In the embodiment, the human body action is determined based on the human body image, whether the duration time of the human body action reaches the preset time is detected, if the duration time reaches the preset time, the action type of the human body action is determined, and finally, based on the human body action type, the characteristic information corresponding to the action type of the human body action is determined, so that the mobile terminal can more accurately determine the human body action type, the accuracy of intelligent identification of the mobile terminal is improved, and further the user experience is improved.
Based on the second embodiment, a third embodiment of the method of the present invention is provided, in this embodiment, step S340 includes:
step S341, if the action type is facial expression action, acquiring a key point track of the facial five sense organs position based on the human body image;
step S342, determining emotional state information corresponding to the facial expression and action based on the key point trajectory.
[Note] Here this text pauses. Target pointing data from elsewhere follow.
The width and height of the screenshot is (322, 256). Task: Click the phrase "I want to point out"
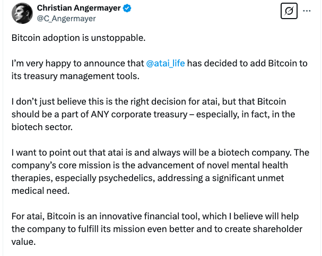coord(46,152)
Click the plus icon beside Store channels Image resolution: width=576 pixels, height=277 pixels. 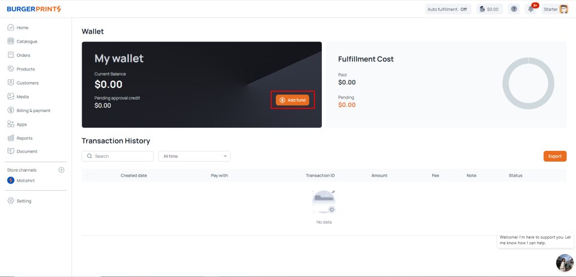tap(61, 170)
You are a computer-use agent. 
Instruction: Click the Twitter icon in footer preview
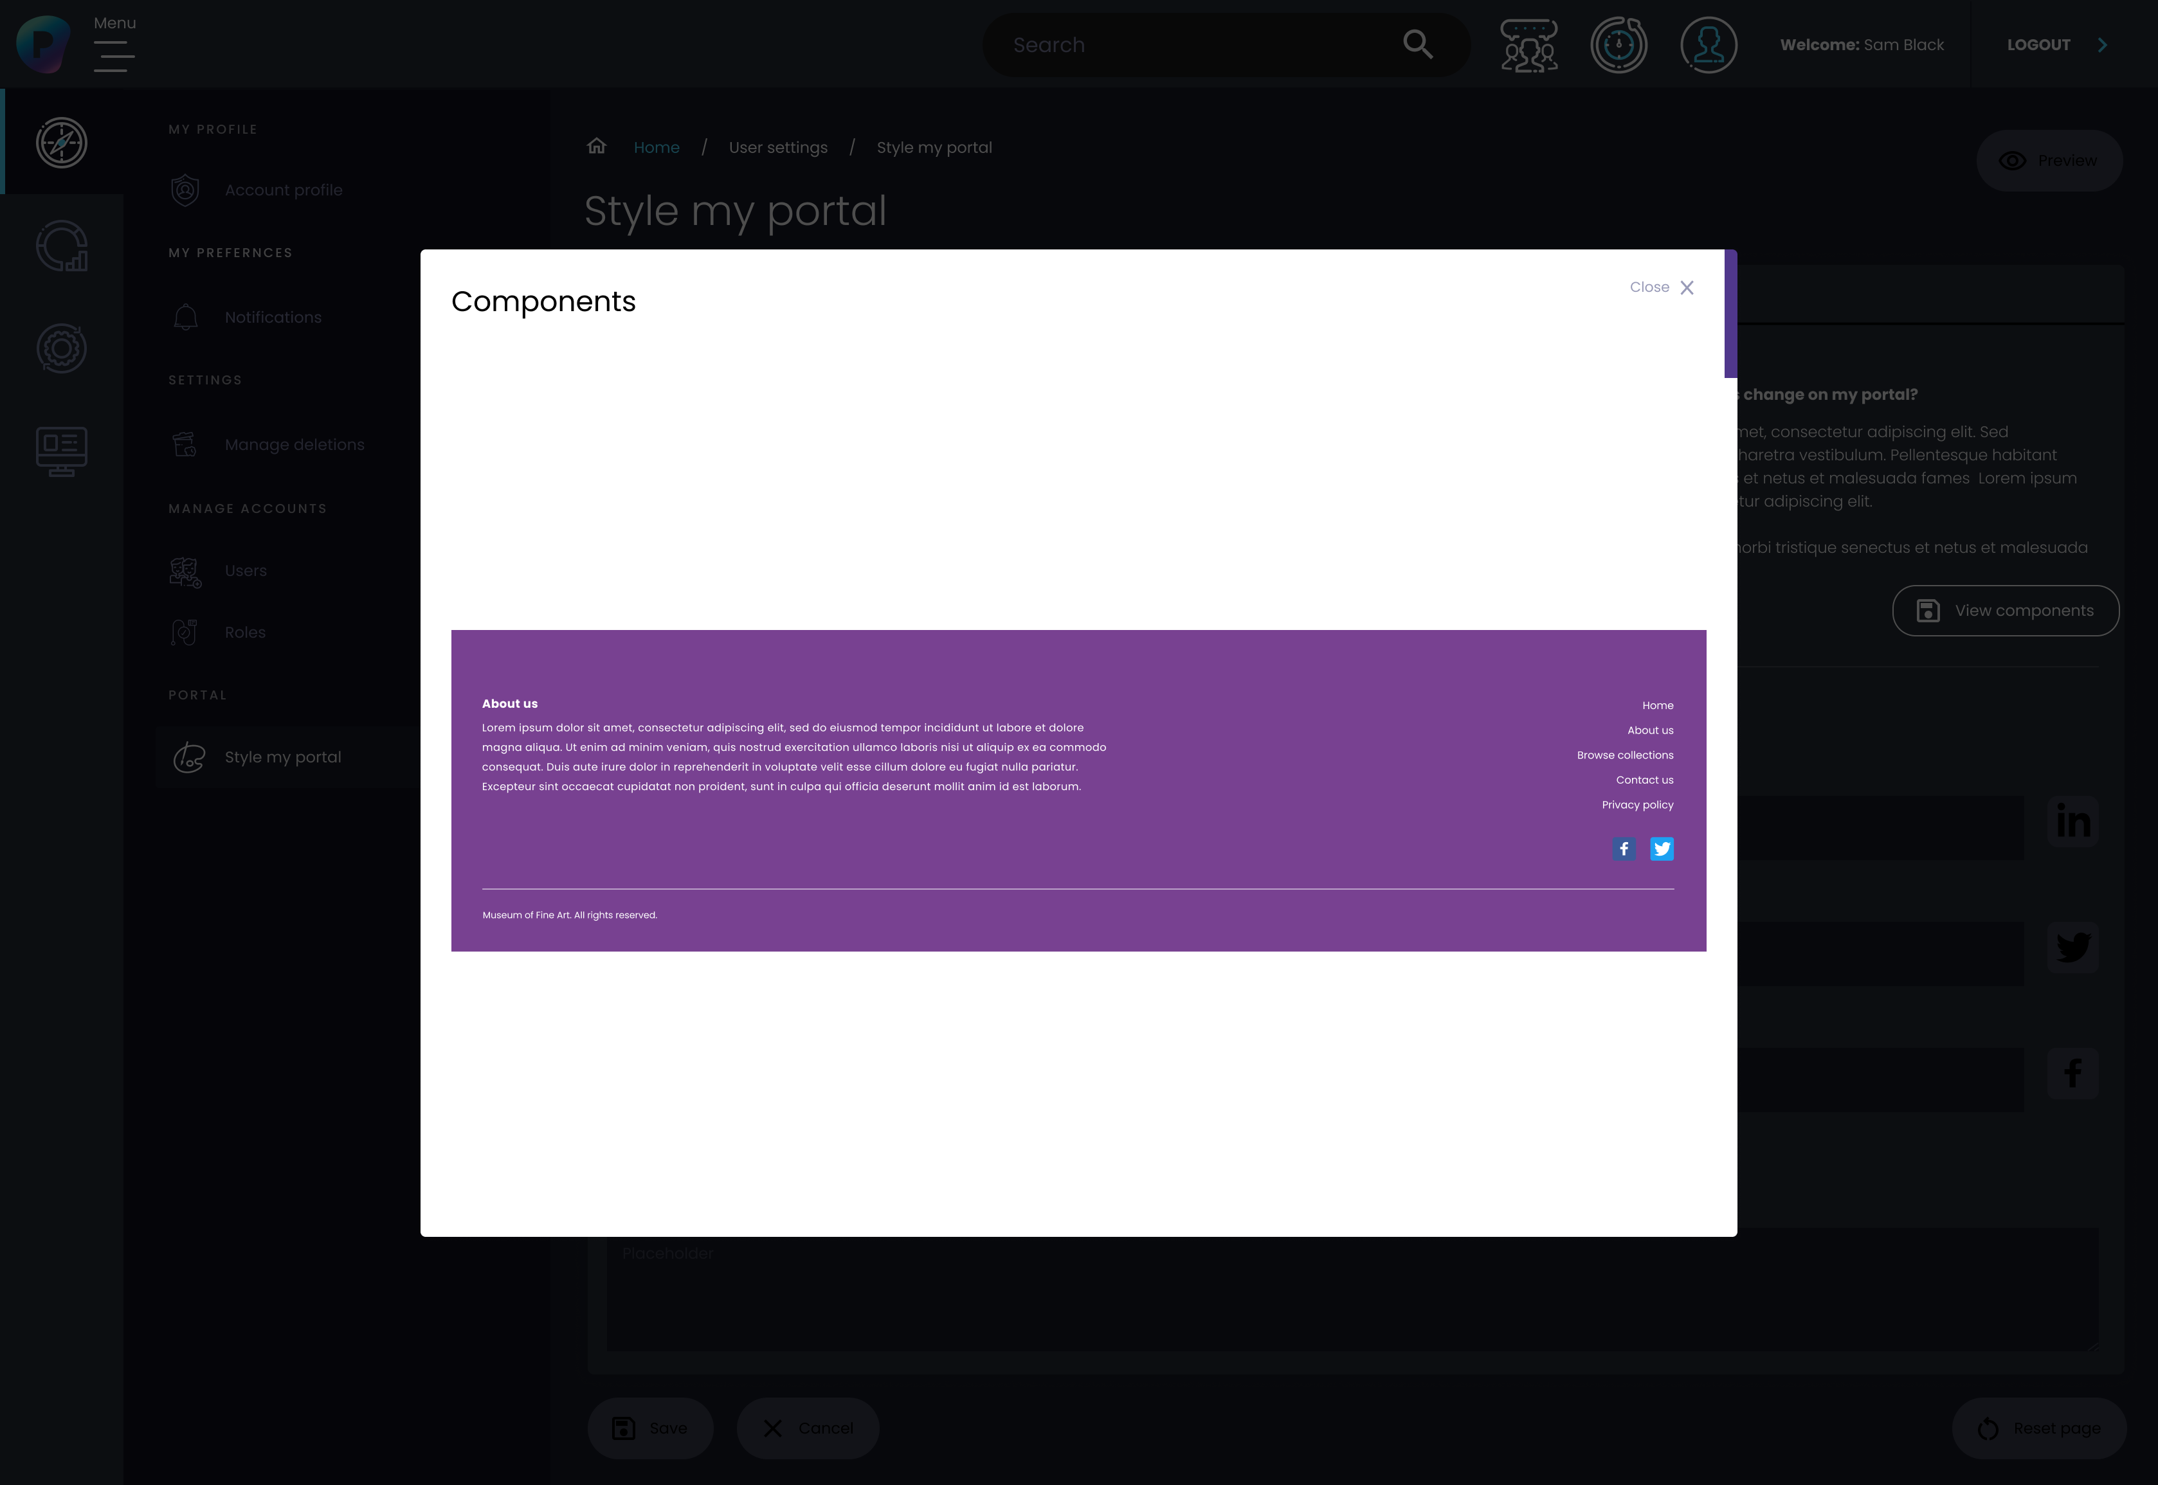(1661, 849)
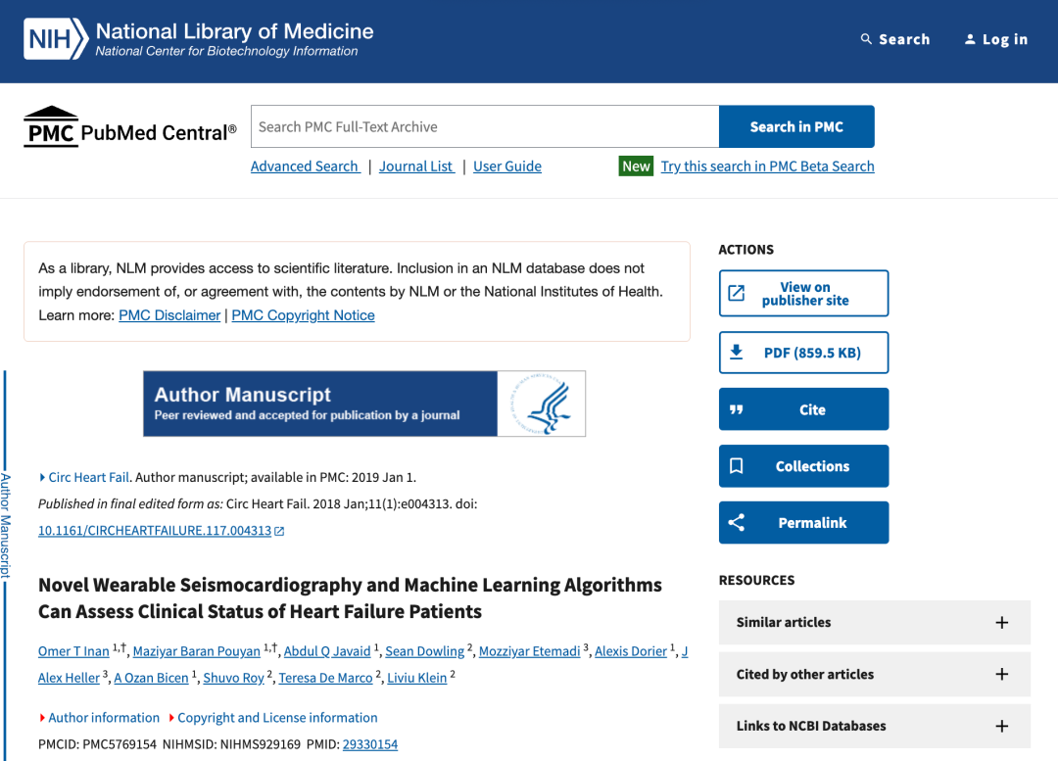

In this embodiment, if the detected motion type is a facial expression motion, the face area is tracked in real time, key points of the five sense organs of the face are obtained, key point tracks are recorded, and key point track change data are obtained, where the key point track change data include the moving distance and moving direction of the key points, emotion type information corresponding to the micro expression of the user, such as distraction, injury, and the like, is determined according to the key point track change data, a change amplitude is calculated according to the key point track change data, emotion type grade information corresponding to each emotion type, such as slight distraction, great distraction, and the like, is determined according to the change amplitude, and the emotion type information and the emotion type grade information are collectively referred to as emotion state information.
In the embodiment, if the action type is facial expression action, a key point track of the facial five sense organs position is obtained based on the human body image; based on the key point tracks, the emotion state information corresponding to the facial expression actions is determined, so that the mobile terminal can more accurately determine the emotion state information of the recognized facial expressions, more accurate interaction actions are executed, and user experience is improved.
Based on the second embodiment, a fourth embodiment of the method of the present invention is provided, in this embodiment, step S340 includes:
step S343, if the human body motion type is limb motion, acquiring joint point track information of the limb based on the human body image;
step S344, determining the category information of the limb motion based on the joint point trajectory information.
In this embodiment, if the detected motion type is a limb motion, the limb area is tracked in real time, key points of the limb position are obtained, key point tracks are recorded, and key point track change data is obtained, where the key point track change data includes a moving distance and a moving direction of the key point, and limb motion category information corresponding to the limb motion of the user, such as fist making, arm swinging, head shaking, and the like, is analyzed and determined according to the key point track change data.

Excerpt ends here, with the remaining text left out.